### [Document text]
-*-
Petasites frigidus is one of the more impressive plants in the Svalbard tundra, tall-grown and often 4–5 times as tall as any other plant in the vegetation types where it occurs. The crucial question is whether it reproduces in Svalbard under present climatic conditions. This is a plant than can survive for centuries or millennia without setting seed. Our consideration is that it is unlikely to reproduce today. It is dioecious and forms extensive clones, which means that normally only one sex is present at each locality (we have not observed male plants at all in any of the localities we have visited). The pollen presentation mechanism in Asteraceae ensures insect pollination as the only strategy. The anthers are located inside the corolla tube and open inwards. There are hairs on the outside of the style and stigmatic branches. The pollen is brushed out and attached to the outside of the stigmatic branches when they grow through the corolla tube and exposed to insects when they emerge, whereas the stigmatic surface is inside the branches and protected from self pollination (in addition, the genus Petasites has non-functional styles and stigmas in male plants, even if the brush function is retained). The chances that an insect collects pollen in a male population in Svalbard and deposits it on the stigmas in a female population are infinitesimal. Svalbard insects do not fly far, and they are not true to any plant species where concerns pollination (i.e, not like bees and bumblebees). The conclusion is therefore that the present range of Petasites frigidus most probably is a remnant from warmer postglacial times (the Hypsithermal, 7000–4000 years BP). A hypothesis that most or all occurrences in Svalbard are due to single, accidental long distance dispersal events, is far-fetched; the rather heavy, wind-borne fruits do not travel that far very easily, and there are numerous (more than 60) separate populations. Note, for instance, that this species has not reached Greenland even if local conditions there are much more favourable than in Svalbard, and even if the species occurs on both sides (in arctic Canada as another subspecies, in Fennoscandia and Svalbard as ssp. frigidus).

LITERATURE

Alsos, I.G., Müller, E. & Eidesen, P.B. 2013. Germinating seeds or bulbils in 87 of 113 tested Arctic species indicate potential for ex situ seed bank storage. – Polar Biology 36: 819–830. Doi 10.1007/s00300-013-1307-7.
-*-
### [Available data]
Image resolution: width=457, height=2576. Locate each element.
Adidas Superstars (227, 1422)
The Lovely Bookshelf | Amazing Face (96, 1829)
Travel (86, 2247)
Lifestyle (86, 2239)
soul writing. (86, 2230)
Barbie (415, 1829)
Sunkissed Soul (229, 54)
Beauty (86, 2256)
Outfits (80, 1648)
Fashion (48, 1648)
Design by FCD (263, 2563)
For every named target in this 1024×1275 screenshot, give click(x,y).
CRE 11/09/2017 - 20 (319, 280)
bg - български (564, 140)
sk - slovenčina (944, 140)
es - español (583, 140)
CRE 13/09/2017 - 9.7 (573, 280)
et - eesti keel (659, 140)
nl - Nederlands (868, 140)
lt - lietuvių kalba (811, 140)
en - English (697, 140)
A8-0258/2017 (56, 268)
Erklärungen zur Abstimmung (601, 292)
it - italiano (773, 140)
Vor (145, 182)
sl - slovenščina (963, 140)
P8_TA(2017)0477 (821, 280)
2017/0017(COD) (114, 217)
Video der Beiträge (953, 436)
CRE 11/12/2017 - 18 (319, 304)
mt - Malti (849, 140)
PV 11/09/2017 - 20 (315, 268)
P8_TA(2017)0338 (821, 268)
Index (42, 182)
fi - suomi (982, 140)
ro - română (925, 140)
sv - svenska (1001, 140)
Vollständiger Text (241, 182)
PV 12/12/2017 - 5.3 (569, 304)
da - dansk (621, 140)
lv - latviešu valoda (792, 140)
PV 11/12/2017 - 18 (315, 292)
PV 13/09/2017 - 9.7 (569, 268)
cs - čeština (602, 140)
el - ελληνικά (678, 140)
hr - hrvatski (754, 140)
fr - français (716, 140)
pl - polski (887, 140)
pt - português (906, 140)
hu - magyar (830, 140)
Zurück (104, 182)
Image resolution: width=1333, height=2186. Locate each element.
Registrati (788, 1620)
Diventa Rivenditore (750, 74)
-*-
### [Exercise objective]
Check each statement against the text on Petasites frigidus and answer yes or no, quoting the words that decide it. (a) The authors have seen male plants at some of the localities they visited. (b) In Asteraceae, the pollen presentation mechanism leaves insect pollination as the only strategy. (c) The species has reached Greenland.

### [Task response]
(a) No: "we have not observed male plants at all in any of the localities we have visited"
(b) Yes: "The pollen presentation mechanism in Asteraceae ensures insect pollination as the only strategy."
(c) No: "this species has not reached Greenland"